Tom, if you reread the answers to your 7/26 thread asking for advice on ELT choice, some answers mentioned the necessity of an external GPS source to feed position information to certain ELT's. Those mentions forewarned about the situation you find yourself in, but perhaps weren't emphasized clearly.

Sometimes this stuff happens. I hope you get it resolved to everyone's satisfaction.
Home work aside, the owner won't spend that much for a built in GPS unit.
We got what was acceptable to them. Maybe out of sheer luck. But we are legal, and good to go.
 
Making statements like isn't an insult to you ??
"" I'd suggest, at this point, that this should be "outsourced" to someone with a better understanding of the system. ""
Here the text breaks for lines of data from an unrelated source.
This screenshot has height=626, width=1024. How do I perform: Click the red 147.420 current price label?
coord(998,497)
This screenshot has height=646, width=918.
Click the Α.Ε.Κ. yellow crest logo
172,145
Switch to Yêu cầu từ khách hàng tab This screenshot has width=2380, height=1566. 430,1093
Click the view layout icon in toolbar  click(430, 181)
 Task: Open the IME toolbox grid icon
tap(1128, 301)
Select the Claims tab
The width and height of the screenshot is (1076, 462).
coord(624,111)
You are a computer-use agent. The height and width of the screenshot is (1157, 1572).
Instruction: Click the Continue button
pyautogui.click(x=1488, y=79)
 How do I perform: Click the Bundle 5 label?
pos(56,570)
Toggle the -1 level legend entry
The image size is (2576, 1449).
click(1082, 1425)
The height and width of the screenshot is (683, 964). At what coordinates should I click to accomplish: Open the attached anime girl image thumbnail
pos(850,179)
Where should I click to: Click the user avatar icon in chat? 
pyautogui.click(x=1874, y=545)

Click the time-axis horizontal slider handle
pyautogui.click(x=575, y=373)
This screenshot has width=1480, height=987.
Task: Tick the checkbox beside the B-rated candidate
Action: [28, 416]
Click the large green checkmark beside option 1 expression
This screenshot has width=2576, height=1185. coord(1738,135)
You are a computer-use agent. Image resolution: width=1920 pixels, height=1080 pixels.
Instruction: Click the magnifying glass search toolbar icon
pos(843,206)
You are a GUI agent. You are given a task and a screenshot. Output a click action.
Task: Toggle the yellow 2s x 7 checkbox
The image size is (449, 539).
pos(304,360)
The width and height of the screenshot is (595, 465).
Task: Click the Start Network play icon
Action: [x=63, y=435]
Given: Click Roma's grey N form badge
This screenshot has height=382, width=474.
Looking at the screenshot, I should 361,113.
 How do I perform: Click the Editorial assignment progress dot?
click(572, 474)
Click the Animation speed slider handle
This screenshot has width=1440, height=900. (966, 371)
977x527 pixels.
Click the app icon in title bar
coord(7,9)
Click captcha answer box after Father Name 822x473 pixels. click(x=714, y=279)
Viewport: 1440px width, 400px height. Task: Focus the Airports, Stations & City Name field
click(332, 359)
Would be if I said it to you

Tom, you said yourself that you don't understand the ELT system. You started this thread specifically because you didn't understand the system. Jack was just repeating, perhaps a little bluntly, exactly what you'd already said about yourself. Unless you'd intended to insult yourself, that's not an insult. I believe Jack was just suggesting that an ELT has really become the domain of avionics shops once the GPS was added.
 
Tom, you said yourself that you don't understand the ELT system
That doesn't mean I can't follow installation instructions.

What it does mean is, that I did not understand the advertisement in Aircraft Spruce & speciality's catalog.
 
I believe it accepts gps position in RS-232 serial format (from a garmin), RS-232 typically has a TX pin and RX for bi-directional. You probably want to connect the RS-232 data source TX pin to the ELT RX pin.